ANFORDERUNGEN:
• a. Gib aus dem Text über die Königsberger Blindenanstalt den Abschnitt wortgetreu aus, der mit den Worten um „Häufig passiert es, dass“ beginnt und mit „Königsberg eingerichtet wurden.“ schließt.
• b. Welche Epoche in Europa nennt der Text über die Königsberger Blindenanstalt für den Beginn des 19. Jahrhunderts?

AUSGANGSTEXT:

Die Königsberger Blindenanstalt

aus: Königsberger Express 11/06

Die Königsberger Blindenanstalt – ein Denkmal für den preußischen General

Häufig passiert es, dass Menschen und Lebensräumen abträgliche Urteile zugeordnet werden, die sich später als falsch erweisen und deshalb nicht dauerhaft Bestand haben.

Auch die Bewertung Königsbergs war unterschiedlichen Meinungsbildern unterworfen und diese wurden vielleicht noch nicht endgültig überwunden. Aber es sollte nicht dazu führen, dass die durch Jahrhunderte hinweg geprägte Vorbildlichkeit der Pregelstadt vergessen wird.

Es haben zu Beginn des 19. Jahrhunderts – der napoleonischen Hegemonieepoche in Europa – nicht nur die preußischen Reformen (Verwaltungsänderungen von Königsberg) eine besondere Bedeutung für das Königreich und für Deutschland gewonnen, sondern ebenfalls karitative und soziale Einrichtungen, die zum Wohle der Menschen in Königsberg eingerichtet wurden.

ZEILEN:
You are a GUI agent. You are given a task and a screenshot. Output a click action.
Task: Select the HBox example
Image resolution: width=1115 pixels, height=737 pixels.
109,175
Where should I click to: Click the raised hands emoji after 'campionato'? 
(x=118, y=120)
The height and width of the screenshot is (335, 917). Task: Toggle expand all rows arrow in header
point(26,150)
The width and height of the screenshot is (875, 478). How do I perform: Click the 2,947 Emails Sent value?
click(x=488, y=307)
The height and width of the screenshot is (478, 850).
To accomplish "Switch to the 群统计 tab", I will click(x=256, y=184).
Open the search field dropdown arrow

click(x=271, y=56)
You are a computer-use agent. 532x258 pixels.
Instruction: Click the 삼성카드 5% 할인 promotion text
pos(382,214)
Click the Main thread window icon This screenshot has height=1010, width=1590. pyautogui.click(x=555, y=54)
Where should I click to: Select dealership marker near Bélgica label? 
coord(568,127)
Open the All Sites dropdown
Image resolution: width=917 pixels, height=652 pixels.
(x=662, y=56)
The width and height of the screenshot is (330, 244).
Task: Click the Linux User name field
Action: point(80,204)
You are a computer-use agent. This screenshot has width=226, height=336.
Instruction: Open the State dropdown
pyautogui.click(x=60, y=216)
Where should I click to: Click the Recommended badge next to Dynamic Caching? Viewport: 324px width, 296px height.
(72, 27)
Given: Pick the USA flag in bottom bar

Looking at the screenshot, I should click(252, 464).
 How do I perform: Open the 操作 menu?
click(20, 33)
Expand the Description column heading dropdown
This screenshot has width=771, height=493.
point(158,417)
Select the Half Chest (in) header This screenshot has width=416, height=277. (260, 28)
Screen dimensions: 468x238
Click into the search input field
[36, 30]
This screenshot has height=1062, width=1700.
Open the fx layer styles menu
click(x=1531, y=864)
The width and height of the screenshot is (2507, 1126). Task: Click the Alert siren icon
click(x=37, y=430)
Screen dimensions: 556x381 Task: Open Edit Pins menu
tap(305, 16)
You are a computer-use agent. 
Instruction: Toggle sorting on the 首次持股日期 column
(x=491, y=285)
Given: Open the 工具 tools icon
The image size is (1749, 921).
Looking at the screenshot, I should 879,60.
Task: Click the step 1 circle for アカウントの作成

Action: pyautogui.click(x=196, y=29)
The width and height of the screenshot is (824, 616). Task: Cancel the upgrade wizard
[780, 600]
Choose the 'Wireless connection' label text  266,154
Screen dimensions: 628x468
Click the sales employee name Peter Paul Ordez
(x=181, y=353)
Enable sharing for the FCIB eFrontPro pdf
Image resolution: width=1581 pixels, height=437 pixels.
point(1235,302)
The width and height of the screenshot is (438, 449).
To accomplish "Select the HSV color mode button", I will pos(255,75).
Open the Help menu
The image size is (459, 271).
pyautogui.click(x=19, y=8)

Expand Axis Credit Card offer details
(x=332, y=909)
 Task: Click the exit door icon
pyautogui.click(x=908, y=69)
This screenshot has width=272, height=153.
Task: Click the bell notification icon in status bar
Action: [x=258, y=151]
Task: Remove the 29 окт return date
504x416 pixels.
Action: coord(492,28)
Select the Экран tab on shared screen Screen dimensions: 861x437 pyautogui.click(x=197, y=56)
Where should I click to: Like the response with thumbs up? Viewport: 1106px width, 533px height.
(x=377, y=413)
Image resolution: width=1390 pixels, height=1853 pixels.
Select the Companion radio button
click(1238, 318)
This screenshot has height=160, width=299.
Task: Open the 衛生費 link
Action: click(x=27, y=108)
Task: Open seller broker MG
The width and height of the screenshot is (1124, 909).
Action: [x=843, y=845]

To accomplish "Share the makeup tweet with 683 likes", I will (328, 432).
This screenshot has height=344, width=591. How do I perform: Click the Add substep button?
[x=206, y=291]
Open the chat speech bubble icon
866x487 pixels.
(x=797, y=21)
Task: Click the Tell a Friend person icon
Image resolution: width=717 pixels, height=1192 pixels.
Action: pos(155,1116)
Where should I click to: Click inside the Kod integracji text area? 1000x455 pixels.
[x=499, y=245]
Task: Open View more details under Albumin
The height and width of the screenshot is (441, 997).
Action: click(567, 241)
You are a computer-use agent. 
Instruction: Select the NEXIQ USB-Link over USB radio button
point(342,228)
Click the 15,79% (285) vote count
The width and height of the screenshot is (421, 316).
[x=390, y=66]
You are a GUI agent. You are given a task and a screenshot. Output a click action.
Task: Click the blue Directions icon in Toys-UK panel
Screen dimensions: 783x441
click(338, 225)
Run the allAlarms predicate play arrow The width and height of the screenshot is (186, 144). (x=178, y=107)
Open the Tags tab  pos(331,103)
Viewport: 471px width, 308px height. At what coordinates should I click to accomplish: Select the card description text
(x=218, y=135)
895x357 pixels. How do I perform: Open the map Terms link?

LÖSUNGEN:
• a.
Häufig passiert es, dass Menschen und Lebensräumen abträgliche Urteile zugeordnet werden, die sich später als falsch erweisen und deshalb nicht dauerhaft Bestand haben.

Auch die Bewertung Königsbergs war unterschiedlichen Meinungsbildern unterworfen und diese wurden vielleicht noch nicht endgültig überwunden. Aber es sollte nicht dazu führen, dass die durch Jahrhunderte hinweg geprägte Vorbildlichkeit der Pregelstadt vergessen wird.

Es haben zu Beginn des 19. Jahrhunderts – der napoleonischen Hegemonieepoche in Europa – nicht nur die preußischen Reformen (Verwaltungsänderungen von Königsberg) eine besondere Bedeutung für das Königreich und für Deutschland gewonnen, sondern ebenfalls karitative und soziale Einrichtungen, die zum Wohle der Menschen in Königsberg eingerichtet wurden.

• b. Die napoleonische Hegemonieepoche.